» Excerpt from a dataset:

:::::

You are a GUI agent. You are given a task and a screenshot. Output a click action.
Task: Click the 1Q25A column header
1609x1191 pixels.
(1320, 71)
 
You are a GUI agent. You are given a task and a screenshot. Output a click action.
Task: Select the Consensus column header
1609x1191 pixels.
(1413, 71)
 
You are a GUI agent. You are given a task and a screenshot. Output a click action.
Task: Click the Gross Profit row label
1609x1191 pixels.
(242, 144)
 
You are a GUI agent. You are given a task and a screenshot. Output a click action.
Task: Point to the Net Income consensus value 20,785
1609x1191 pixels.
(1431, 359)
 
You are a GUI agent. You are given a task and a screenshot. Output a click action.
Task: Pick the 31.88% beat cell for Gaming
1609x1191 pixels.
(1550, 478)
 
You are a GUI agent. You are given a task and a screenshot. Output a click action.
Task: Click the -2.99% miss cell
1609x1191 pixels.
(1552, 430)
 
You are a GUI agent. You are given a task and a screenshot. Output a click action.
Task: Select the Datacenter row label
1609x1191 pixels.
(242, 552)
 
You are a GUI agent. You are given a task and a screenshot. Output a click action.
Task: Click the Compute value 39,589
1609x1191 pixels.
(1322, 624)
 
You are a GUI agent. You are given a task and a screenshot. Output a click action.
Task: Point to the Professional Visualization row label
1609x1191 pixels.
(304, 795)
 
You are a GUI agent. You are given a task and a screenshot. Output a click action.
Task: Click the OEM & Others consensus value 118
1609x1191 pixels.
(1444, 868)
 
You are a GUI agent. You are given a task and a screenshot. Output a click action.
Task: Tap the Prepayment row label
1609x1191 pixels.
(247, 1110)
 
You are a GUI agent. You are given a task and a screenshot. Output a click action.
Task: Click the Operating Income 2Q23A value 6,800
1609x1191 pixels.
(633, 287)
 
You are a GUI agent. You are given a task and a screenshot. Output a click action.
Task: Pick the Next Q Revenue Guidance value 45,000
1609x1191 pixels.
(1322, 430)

:::::

» TASK REQUIREMENTS: How many lines in the records above contain the word "Pick", with case counting? Give only the number.

» RESULT OF THE TASK: 2